WHAT YOU WILL DO -> Extract every line below, verbatim.

--------

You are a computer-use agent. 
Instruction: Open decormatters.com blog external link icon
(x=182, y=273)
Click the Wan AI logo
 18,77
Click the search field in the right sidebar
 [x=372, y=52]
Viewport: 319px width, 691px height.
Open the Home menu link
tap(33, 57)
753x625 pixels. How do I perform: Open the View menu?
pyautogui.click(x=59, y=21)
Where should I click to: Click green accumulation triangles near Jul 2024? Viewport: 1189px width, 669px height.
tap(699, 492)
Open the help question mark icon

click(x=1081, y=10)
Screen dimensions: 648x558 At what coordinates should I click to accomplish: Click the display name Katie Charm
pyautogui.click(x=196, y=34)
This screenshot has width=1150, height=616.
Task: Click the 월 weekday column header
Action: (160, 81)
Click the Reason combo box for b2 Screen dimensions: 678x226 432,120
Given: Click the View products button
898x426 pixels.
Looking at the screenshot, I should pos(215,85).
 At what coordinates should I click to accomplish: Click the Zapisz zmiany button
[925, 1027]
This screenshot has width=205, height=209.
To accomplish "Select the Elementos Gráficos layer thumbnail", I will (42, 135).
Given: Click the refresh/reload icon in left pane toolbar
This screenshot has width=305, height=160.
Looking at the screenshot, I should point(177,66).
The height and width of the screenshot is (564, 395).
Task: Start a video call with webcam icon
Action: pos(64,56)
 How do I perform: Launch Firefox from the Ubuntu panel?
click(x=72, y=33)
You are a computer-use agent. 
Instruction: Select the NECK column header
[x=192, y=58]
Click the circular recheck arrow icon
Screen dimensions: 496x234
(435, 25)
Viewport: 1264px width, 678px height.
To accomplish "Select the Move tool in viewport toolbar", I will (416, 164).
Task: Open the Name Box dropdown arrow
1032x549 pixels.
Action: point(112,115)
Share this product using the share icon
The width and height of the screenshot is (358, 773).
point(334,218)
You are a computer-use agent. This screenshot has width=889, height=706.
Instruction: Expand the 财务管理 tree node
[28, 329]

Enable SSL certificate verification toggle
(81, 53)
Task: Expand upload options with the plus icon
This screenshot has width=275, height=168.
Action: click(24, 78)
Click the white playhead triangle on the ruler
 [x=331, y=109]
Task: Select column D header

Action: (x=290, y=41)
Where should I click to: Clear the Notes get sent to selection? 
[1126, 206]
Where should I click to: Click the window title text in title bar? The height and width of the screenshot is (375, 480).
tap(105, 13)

--------

COMPLETED TASK ->
You are a computer-use agent. 
Instruction: Open decormatters.com blog external link icon
(x=182, y=273)
Click the Wan AI logo
 18,77
Click the search field in the right sidebar
 [x=372, y=52]
Viewport: 319px width, 691px height.
Open the Home menu link
tap(33, 57)
753x625 pixels. How do I perform: Open the View menu?
pyautogui.click(x=59, y=21)
Where should I click to: Click green accumulation triangles near Jul 2024? Viewport: 1189px width, 669px height.
tap(699, 492)
Open the help question mark icon

click(x=1081, y=10)
Screen dimensions: 648x558 At what coordinates should I click to accomplish: Click the display name Katie Charm
pyautogui.click(x=196, y=34)
This screenshot has width=1150, height=616.
Task: Click the 월 weekday column header
Action: (160, 81)
Click the Reason combo box for b2 Screen dimensions: 678x226 432,120
Given: Click the View products button
898x426 pixels.
Looking at the screenshot, I should pos(215,85).
 At what coordinates should I click to accomplish: Click the Zapisz zmiany button
[925, 1027]
This screenshot has width=205, height=209.
To accomplish "Select the Elementos Gráficos layer thumbnail", I will (42, 135).
Given: Click the refresh/reload icon in left pane toolbar
This screenshot has width=305, height=160.
Looking at the screenshot, I should point(177,66).
The height and width of the screenshot is (564, 395).
Task: Start a video call with webcam icon
Action: pos(64,56)
 How do I perform: Launch Firefox from the Ubuntu panel?
click(x=72, y=33)
You are a computer-use agent. 
Instruction: Select the NECK column header
[x=192, y=58]
Click the circular recheck arrow icon
Screen dimensions: 496x234
(435, 25)
Viewport: 1264px width, 678px height.
To accomplish "Select the Move tool in viewport toolbar", I will (416, 164).
Task: Open the Name Box dropdown arrow
1032x549 pixels.
Action: point(112,115)
Share this product using the share icon
The width and height of the screenshot is (358, 773).
point(334,218)
You are a computer-use agent. This screenshot has width=889, height=706.
Instruction: Expand the 财务管理 tree node
[28, 329]

Enable SSL certificate verification toggle
(81, 53)
Task: Expand upload options with the plus icon
This screenshot has width=275, height=168.
Action: click(24, 78)
Click the white playhead triangle on the ruler
 [x=331, y=109]
Task: Select column D header

Action: (x=290, y=41)
Where should I click to: Clear the Notes get sent to selection? 
[1126, 206]
Where should I click to: Click the window title text in title bar? The height and width of the screenshot is (375, 480).
tap(105, 13)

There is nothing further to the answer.